Den geringen Einfluss der Ereignisse in Kenia auf das Börsengeschehen kommentierte ein Händler mit den Worten: "Auch wenn das zynisch klingt, aber das hat keine großen wirtschaftlichen Folgen und ist sehr weit weg." Bei den Anschlägen wurden nach Polizeiangaben 15 Menschen getötet. Ein anderer Händler ergänzte: "Sobald derartige Anschläge aber in Paris, London oder Berlin passieren, haben wir hier absolute Krisenstimmung."

Die Aktien der Commerzbank stiegen um 12,6 Prozent auf 9,40 Euro. Hier würden wieder einmal die Gerüchte um eine Fusion mit der Hypo-Vereinsbank (HVB) aufgewärmt, sagten Händler. Münchener-Rück-Vorstand Jörg Schneider hatte gesagt, er sei nicht gegen ein Zusammengehen der beiden Institute. Der Rückversicherer ist an beiden Banken beteiligt. Die HVB-Titel stiegen um 0,6 Prozent auf 16,24 Euro.

Derweil stiegen die Titel von Tui um 4,3 Prozent auf 20,20 Euro. Die vorgelegten Geschäftszahlen lägen leicht über den Erwartungen, sagte ein Londoner Analyst. "Die Kosten sind unter Kontrolle und es sieht danach aus, dass die Gesamtjahresprognosen erfüllt werden können", ergänzte ein Sprecher der Fondsgesellschaft Union Investment. Europas größter Reisekonzern steigerte im wichtigen dritten Quartal dank seines Sparkurses und erster Anzeichen einer Branchenerholung den Gewinn. Die Ergebnisse für die ersten neun Monate lagen aber unter dem Vorjahreswert.

Die Aktien der Münchener Rück lagen mit einem Minus von drei Prozent auf 144,50 Euro an der Spitze der Dax-Verlierer. Börsianern zufolge wird die Stimmung der Anleger weniger von dem Verlust von 859 Millionen Euro im dritten Quartal eingetrübt, der im Rahmen der Erwartungen ausfiel.
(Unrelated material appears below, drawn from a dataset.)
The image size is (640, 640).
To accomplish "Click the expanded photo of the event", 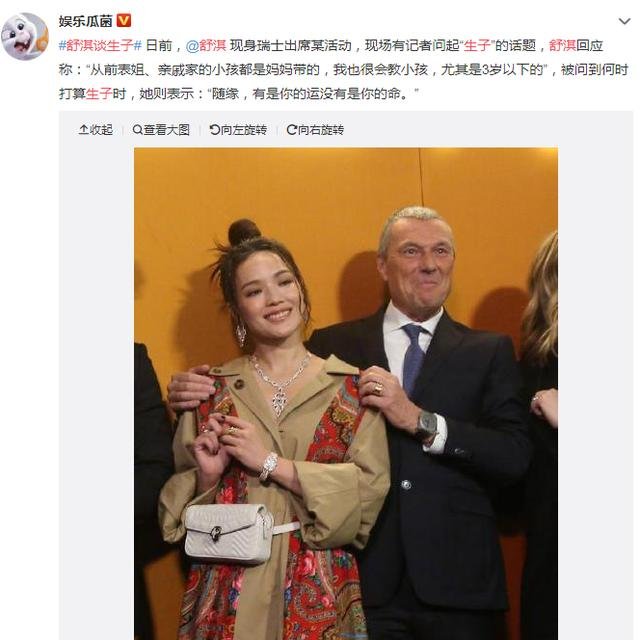I will point(346,393).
Viel enttäuschender sei die Ankündigung, dass angesichts der anhaltenden Flaute an den Kapitalmärkten auch im vierten Quartal ein erheblicher Wertberichtigungsbedarf entstehe.

Im MDax rutschten die Papiere von Jenoptik um 4,7 Prozent auf 11,45 Euro ab. Der Technologiekonzern hat in den ersten neun Monaten einen deutlichen Gewinnrückgang verbucht und die Prognosen für das Gesamtjahr gesenkt.

Am Neuen Markt verloren die Aktien von Mobilcom zwei Prozent auf 4,84 Euro. Der Mobilfunkanbieter verbuchte im dritten Quartal wegen der Abschreibung seines kompletten UMTS-Vermögens einen Verlust von knapp drei Milliarden Euro.